Bóg bowiem w niezgłębionych wyrokach Swej Opatrzności przywięzuje pewne
łaski do pewnych nabożeństw, rzeczy, znaków lub miejsc i żąda od nas, abyśmy
za ich to pomocą łaski pewne zdobywali. Stąd też pochodzi, że i do miejsc
rozmaitych, czy to grobów świętych czy też wizerunków łaskami słynnych, udają
się pobożni, aby dla siebie lub drugich wyprosić to, co zdaje się być
koniecznym.
Pobożność połączona z takimi nabożeństwami, wiara gorąca w niezawodną
pomoc Boga i w niezawodną przyczynę Matki Bożej lub świętego, podnosi wartość
i skuteczność zanoszonej do niebios modlitwy; stąd też łatwiej otrzymać
spełnienie prośby.
Nadto wspólne nabożeństwo pielgrzymów ma także szczególniejszą siłę. Jezus
wyraźnie bowiem zapowiedział, że tam Sam przebywa, gdzie dwóch lub trzech
złączy się w imię Jego.

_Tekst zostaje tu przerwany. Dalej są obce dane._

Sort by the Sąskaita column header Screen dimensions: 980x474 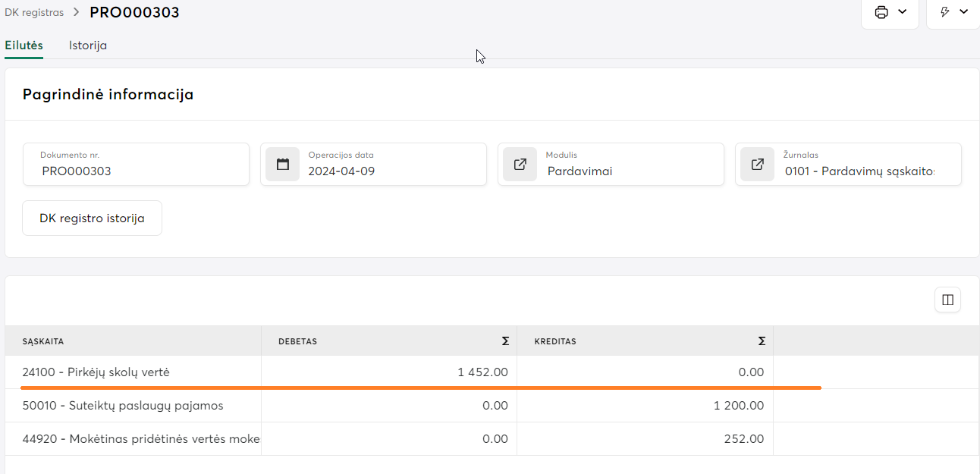pyautogui.click(x=43, y=341)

A przecież w imię Jezusa łączą się pielgrzymi, by
przez swe uczucia nabożne z wiary, nadziei i miłości Boga uczcić prawdziwie,
a dla siebie nagrody uzyskać duchowe.
Tyle istnieje miejsc cudownych, mianowicie miejsc poświęconych osobliwszej
czci Najśw. Maryi Panny. Naszym obowiązkiem, miejsca takie nietylko szanować,
ale i w potrzebach tam szukać ulgi u Boga. Pielgrzymki w uczciwych zamiarach
podjęte są bowiem nietylko środkiem do otrzymania łask; są nadto jednym z
najpiękniejszych objawów prawdziwej pobożności; są jeszcze i tej pobożności
chrześcijańskiej bardzo pożądaną dźwignią.

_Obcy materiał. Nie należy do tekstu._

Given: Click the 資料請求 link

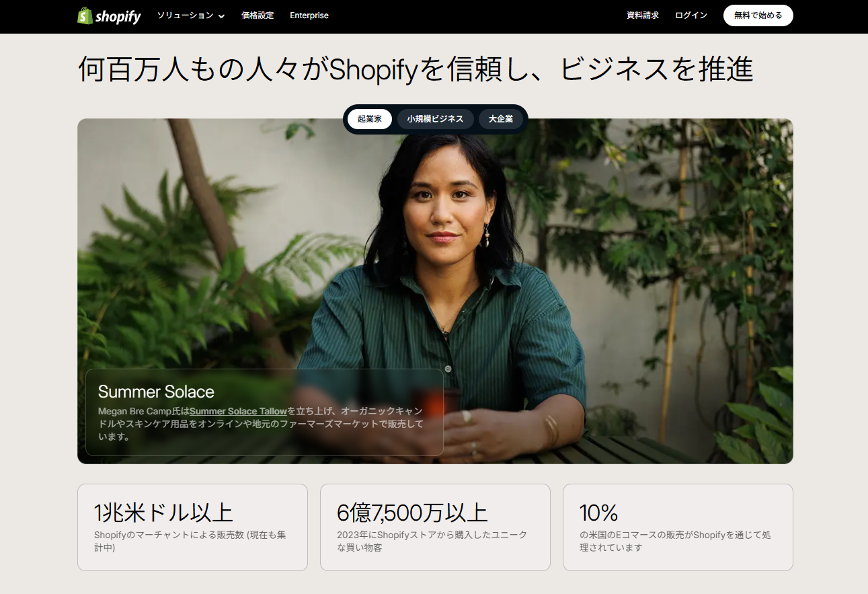Looking at the screenshot, I should coord(643,15).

Inni święci z dnia 17. lutego:
Św. Aleksy Falkonieri, współzałożyciel zakonu Sług Maryi. - Św. Bonosus, biskup z Trewiru. - Św. Konstabilis, opat. - Św. Donat, Sekundyan, Romulus, męczennicy. - Bł. Ewermund, biskup z Ratzeburgu. - Św.Finan, biskup. - Św. Maryanna, siostra św. Filipa apostoła. - Św. Polychromiusz, biskup. - Św. Roman, biskup. - Św. Teodul, męczennik.